Support executing query stages in execution engines other than DataFusion
andygrove opened this issue · comments
Is your feature request related to a problem or challenge? Please describe what you are trying to do.
When the executor receives a task, it deserializes the physical plan, wraps it in a ShuffleWriterExec
, and executes it with DataFusion.
I want the ability to override this behavior to execute the plan in execution engines other than DataFusion.
Describe the solution you'd like
In the executor, we call new_shuffle_writer
to create the ShuffleWriterExec
that wraps the plan to be executed.
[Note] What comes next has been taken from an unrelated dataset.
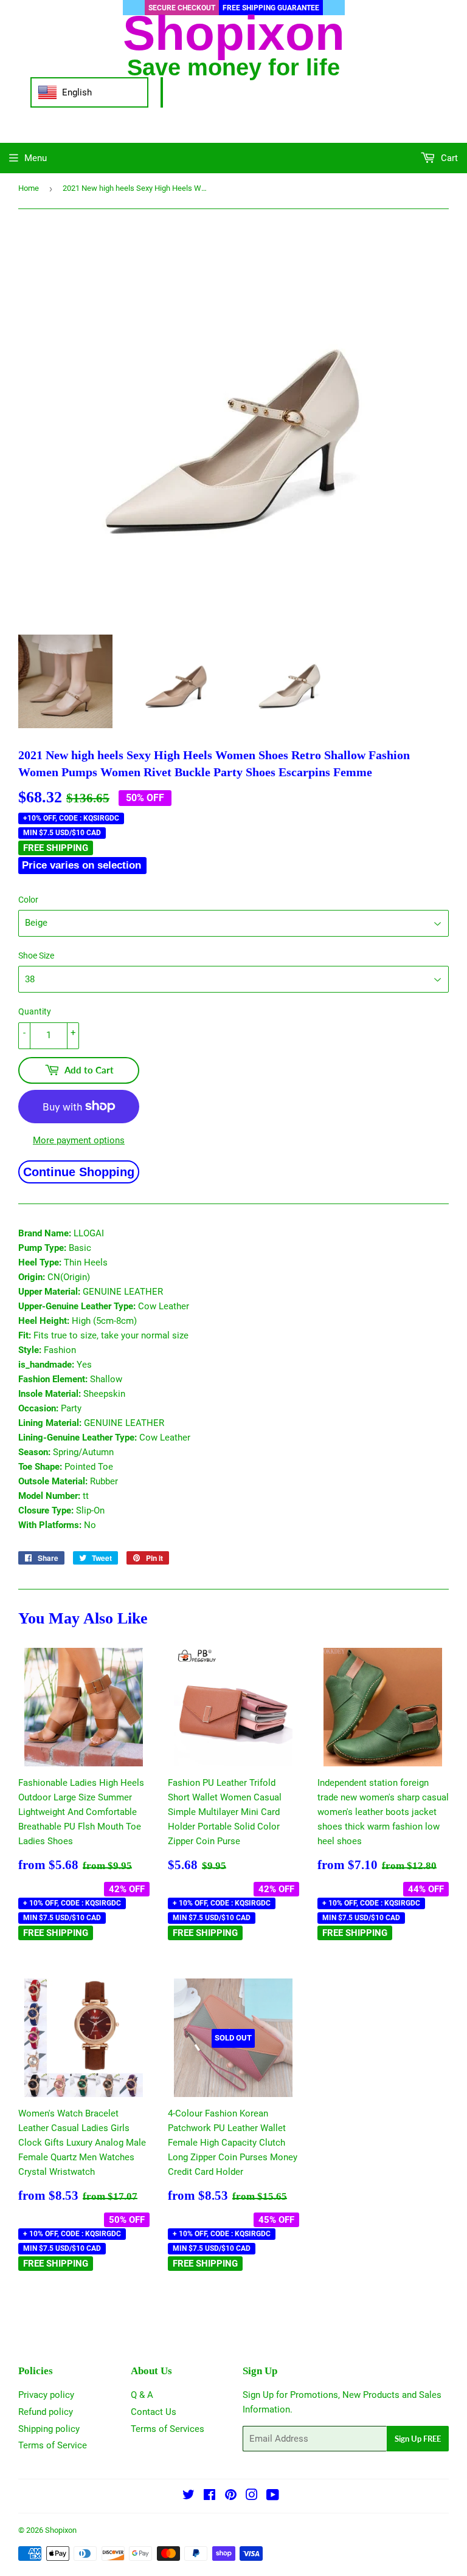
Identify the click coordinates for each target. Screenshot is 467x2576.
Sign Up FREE (418, 2438)
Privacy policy (46, 2394)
I am thinking about moving that method into a new ExecuionEngine
trait and creating a DataFusionExecutor
implementation of the trait that is used by default.
We can then add a field to ExecutorProcessConfig
as follows:
execution_engine: Option<Arc<dyn ExecutionEngine>>
This will allow me to register custom execution engines from PyBallista, and execute distributed queries in Polars, Pandas, and cuDF.
Describe alternatives you've considered
None
Additional context
None
@Dandandan @thinkharderdev @yahoNanJing @avantgardnerio @jdye64 fyi - let me know if you have any opinions on this approach. I am going to build a prototype of this over the next week. I am sure the design will evolve as I try and implement this.
I have been thinking about this a lot today. I have had numerous ideas and all seem to have fell flat as I tried to fully implement them. I like the general idea however and curious to see how it looks fully materialized. Interesting stuff for sure!
There needs to be a scheduler element to this as well so we can do the plan translation once rather than per task.
@andygrove
I like this idea. For the other execution engines, do you have any proposal ?
I am closing this for now because I think it is too ambitious given the current level of development in the project.